-- START Exercise data --

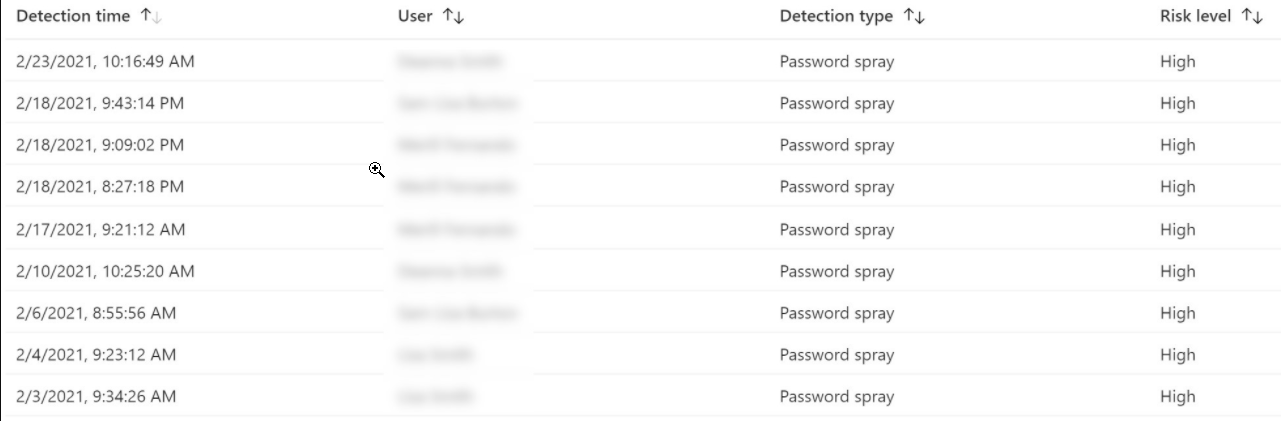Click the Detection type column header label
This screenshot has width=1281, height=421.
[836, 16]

-- END Exercise data --
-- START Exercise data --

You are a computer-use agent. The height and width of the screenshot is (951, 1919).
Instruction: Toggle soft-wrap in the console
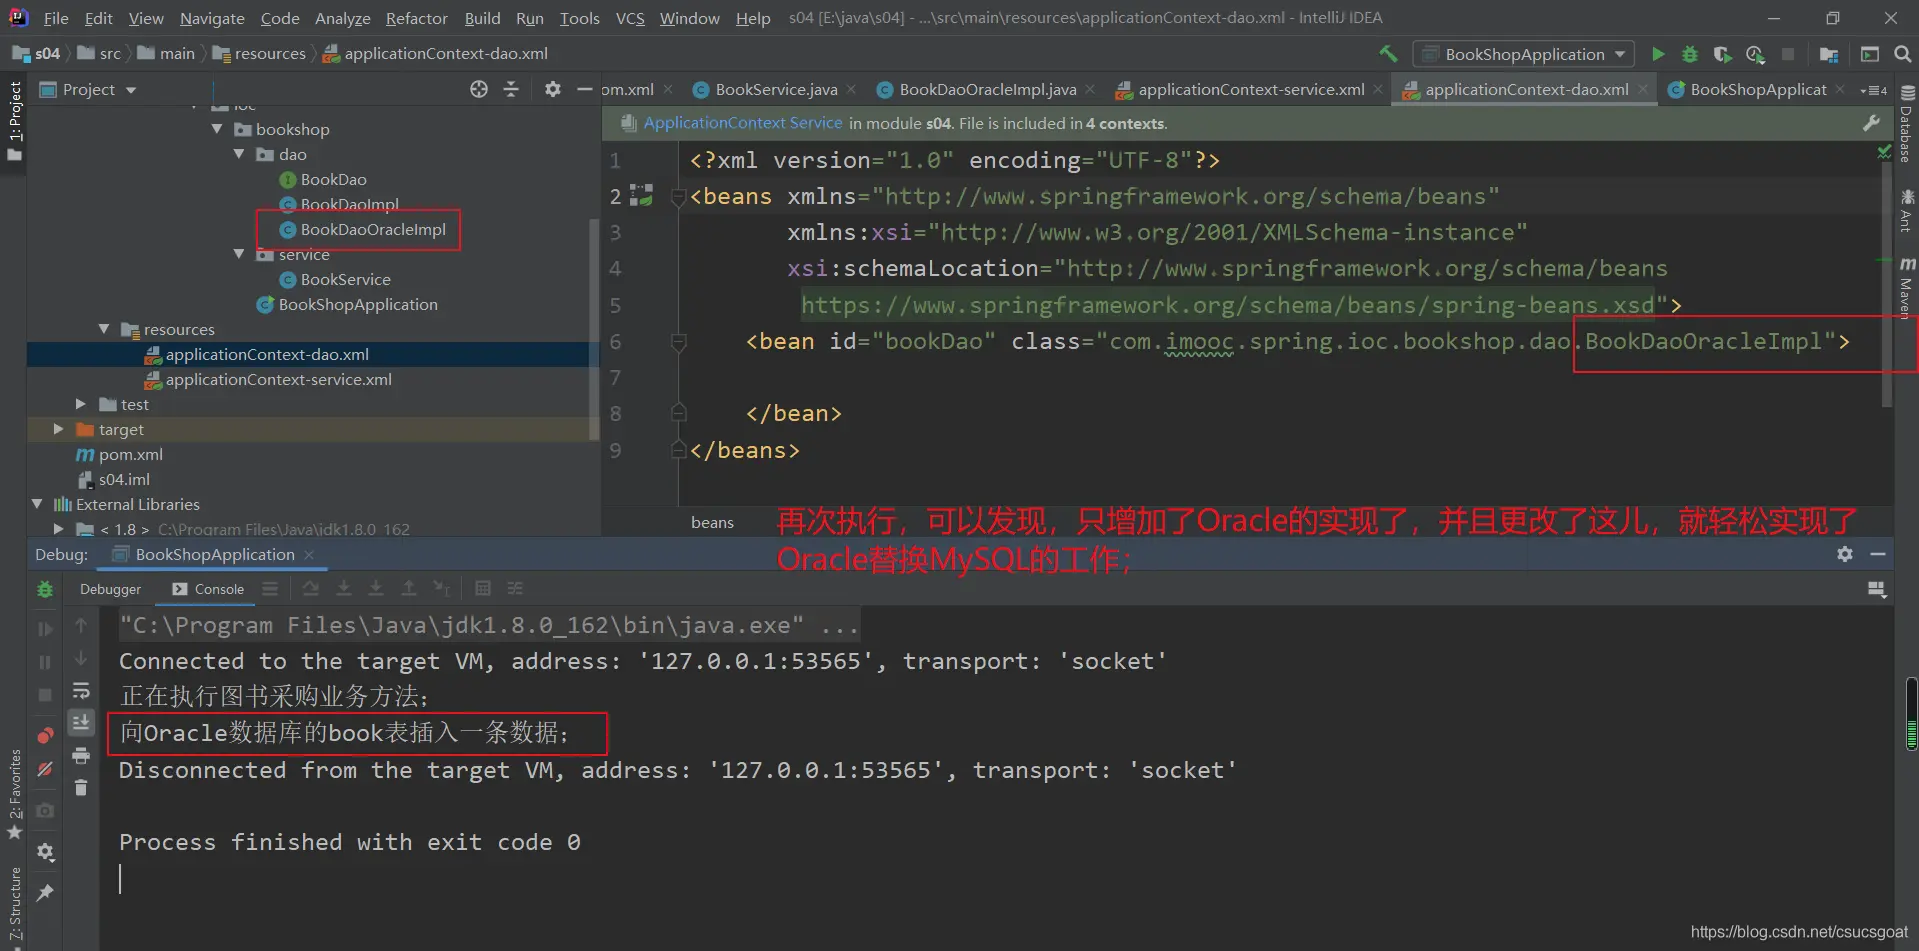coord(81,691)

-- END Exercise data --
-- START Exercise data --

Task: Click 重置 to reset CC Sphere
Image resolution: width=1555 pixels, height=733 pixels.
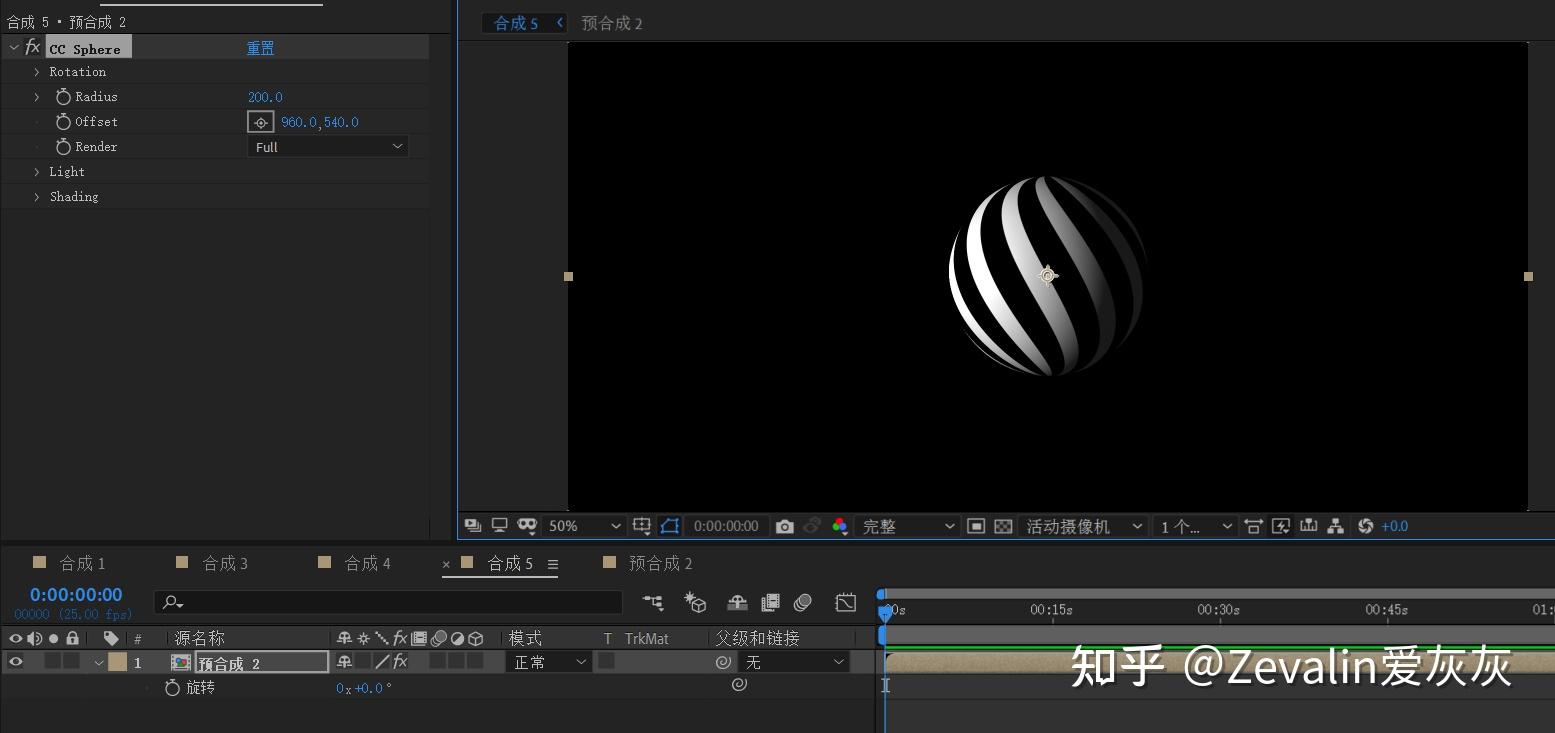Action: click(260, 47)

-- END Exercise data --

Request: Rewrite the entries starting at the line that contains "Task: Click 重置 to reset CC Sphere" and ending at the line that contains "Action: click(260, 47)", changing "reset" to "clear" and keeping everything else as it is. Omit the pictures from your answer.

In response:
Task: Click 重置 to clear CC Sphere
Image resolution: width=1555 pixels, height=733 pixels.
Action: click(260, 47)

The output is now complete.